Sunday, May 10, 2009

Soviet Cinema & the Art of Montage.


The Soviet Montage movement began in 1924/25 and ended at 1930. During the Montage movement's existence, perhaps fewer than thirty films were made in the style. But the films were very influential. In the following text I want to explain the history of Russia at this time and the main concepts of Soviet Montage. To explain the key concepts of the avantgarde film movement I will examine Eisenstein's Strike (1925), the first and very successful feature film of Sergei Eisenstein.

In 1917 there have been two revolutions in Russia. The February Revolution eliminated the Tsar's government. The second revolution took place in October. Vladimir Lenin was the leader of the revolution and the Union of Soviet Socialist Republics was created. Narkompros, founded in 1918, controlled the film industry.
Narkompros established the State Film School in 1919. A year later Lev Kuleshov joined the State Film School and formed workshops. Kuleshov's experiments were showing how important editing is and he developed the central idea to the Montage theory and style. A central aspect of his experiments was that the viewer's response in cinema was less dependent on the individual shot than on the editing or montage. Lenin saw cinema as the most important art, most probably because it is an effective medium for propaganda and education.

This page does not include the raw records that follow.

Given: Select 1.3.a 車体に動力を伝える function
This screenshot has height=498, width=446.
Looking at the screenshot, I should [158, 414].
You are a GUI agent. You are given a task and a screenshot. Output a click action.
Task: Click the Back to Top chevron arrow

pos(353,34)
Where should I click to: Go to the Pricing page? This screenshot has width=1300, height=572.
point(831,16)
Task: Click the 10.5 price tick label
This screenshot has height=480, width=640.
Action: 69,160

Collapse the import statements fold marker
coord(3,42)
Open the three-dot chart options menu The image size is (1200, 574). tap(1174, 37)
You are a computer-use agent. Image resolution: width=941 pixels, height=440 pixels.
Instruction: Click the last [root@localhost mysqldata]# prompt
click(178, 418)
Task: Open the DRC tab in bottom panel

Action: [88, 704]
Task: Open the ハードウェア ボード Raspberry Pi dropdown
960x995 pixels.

One main characteristic of Soviet Montage films is the downplaying of individual characters in the center of attention. Single characters are shown as members of different social classes and are representing a general type or class. In Eisenstein's Strike there is only one character named individually in the entire film. Another characteristic is that Soviet Montage filmmakers often chose strikes and other clashes in the history of revolutions e.g. Eisenstein's Potemkin, October and Strike.
The central aspect of Soviet Montage style was the area of editing. Cuts should stimulate the spectator. In opposition to continuity editing Montage cutting often created either overlapping or elliptical temporal relations. Overlapping editing means, that the second shot repeats part or all of the action from the previous shot. Through repetitions of this method the time an action takes on the screen expands. Elliptical cutting creates the opposite effect. A part of an action is left out, so the event takes less time than it would in reality. Elliptical editing was often used in the form of the jump cut. In Strike, Eisenstein cuts from a police officer to a butcher who kills an animal in the form of a jump cut.
The butcher is not part of the story but should make the viewer think about the connection and come to a conclusion such as: the workers were slaughtered like animals. The butcher is here a nondiegetic element. Anything that is part of the film story world is diegetic. A nondiegetic element exists outside the story world. There is no connection between the slaughter of the animal. The use of such nondiegetic shots was central to Eisenstein's theory on "intellectual montage". Intellectual montage creates its effects through conflict such as the juxtaposing of shots that have no direct connection. Soviet Montage filmmakers often shot on location. Strike, in fact, was shot in a real factory. The machine and the factory became symbols of the new society in this time.